LinuxQuestions.org

LinuxQuestions.org (/questions/)
-   Programming (https://www.linuxquestions.org/questions/programming-9/)
-   -   How to exclude all speacial characters using regex? (https://www.linuxquestions.org/questions/programming-9/how-to-exclude-all-speacial-characters-using-regex-4175657614/)

blason 07-18-2019 07:44 AM

How to exclude all speacial characters using regex?
 
Hi Folks,

I need to exclude special characters from file and only include
[a-zA-Z0-9] . -

In-fact I am just including domain names and exclude all special characters.

I am not able achieve the same.

~`!@#$%^&*()_+={}[]\|;:'"<,>/?

Can someone please help?

pan64 07-18-2019 07:45 AM

which language is it? do you have any written code already?

BW-userx 07-18-2019 07:52 AM

a quick search

blason 07-18-2019 07:57 AM

Quote:

Originally Posted by pan64 (Post 6016202)
which language is it? do you have any written code already?

Need that in bash, dang I am not regex pro but giving my best and failing :(
Any hint?

blason 07-18-2019 07:59 AM

My sample text would be

example.com
test.com
test123.com
123test.ocm
calid-domain.com
test-test.net
!def
@fsf
dafsrf#
fffgg$.net
%rrt.com
^testcom
asddf&.net
as*
(
)
_
+
=
\
;
:
'
"
<
,
>
?
/

TB0ne 07-18-2019 08:23 AM

Quote:

Originally Posted by blason (Post 6016211)
Need that in bash, dang I am not regex pro but giving my best and failing :(
Any hint?

You've been posting things like this for a good while now:
https://www.linuxquestions.org/quest...es-4175657403/
https://www.linuxquestions.org/quest...nd-4175656948/
https://www.linuxquestions.org/quest...rs-4175655180/
https://www.linuxquestions.org/quest...ng-4175648204/
https://www.linuxquestions.org/quest...es-4175641557/
https://www.linuxquestions.org/quest...pt-4175635666/
https://www.linuxquestions.org/quest...pt-4175616729/

Show your own efforts when posting, and do basic research. After three years, you should have SOME scripting/research skills.

Putting "bash regex strip out anything but letters and numbers" into Google pulls up a LOT of 'hints'. You've been told many times to post things in CODE tags, but don't seem to follow that advice either. The [:alnum:] is alpha-numeric.
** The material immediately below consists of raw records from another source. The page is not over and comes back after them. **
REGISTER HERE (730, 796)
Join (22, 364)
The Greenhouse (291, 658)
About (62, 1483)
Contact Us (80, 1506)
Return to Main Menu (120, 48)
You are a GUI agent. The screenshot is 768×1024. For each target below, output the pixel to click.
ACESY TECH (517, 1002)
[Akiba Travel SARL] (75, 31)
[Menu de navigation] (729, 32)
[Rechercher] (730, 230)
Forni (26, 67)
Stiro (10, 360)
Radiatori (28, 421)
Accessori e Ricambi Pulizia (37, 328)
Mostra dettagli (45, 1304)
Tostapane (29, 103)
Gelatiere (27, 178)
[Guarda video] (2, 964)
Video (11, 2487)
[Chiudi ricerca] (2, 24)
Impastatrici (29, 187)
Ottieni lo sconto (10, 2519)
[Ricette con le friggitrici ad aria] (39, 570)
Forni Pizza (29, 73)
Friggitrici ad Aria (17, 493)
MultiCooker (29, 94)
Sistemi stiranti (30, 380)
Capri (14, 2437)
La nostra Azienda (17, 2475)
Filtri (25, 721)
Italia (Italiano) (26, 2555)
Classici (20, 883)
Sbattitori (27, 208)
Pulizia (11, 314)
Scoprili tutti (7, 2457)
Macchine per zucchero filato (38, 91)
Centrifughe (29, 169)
blason 07-18-2019 08:30 AM

Quote:

Originally Posted by TB0ne (Post 6016222)
You've been posting things like this for a good while now:
https://www.linuxquestions.org/quest...es-4175657403/
https://www.linuxquestions.org/quest...nd-4175656948/
https://www.linuxquestions.org/quest...rs-4175655180/
https://www.linuxquestions.org/quest...ng-4175648204/
https://www.linuxquestions.org/quest...es-4175641557/
https://www.linuxquestions.org/quest...pt-4175635666/
https://www.linuxquestions.org/quest...pt-4175616729/

Show your own efforts when posting, and do basic research. After three years, you should have SOME scripting/research skills.

Putting "bash regex strip out anything but letters and numbers" into Google pulls up a LOT of 'hints'. You've been told many times to post things in CODE tags, but don't seem to follow that advice either. The [:alnum:] is alpha-numeric.

I understand and I am definitely trying to get the answer and of course everyone first tries google which I also did and if that didnt resolve then come here.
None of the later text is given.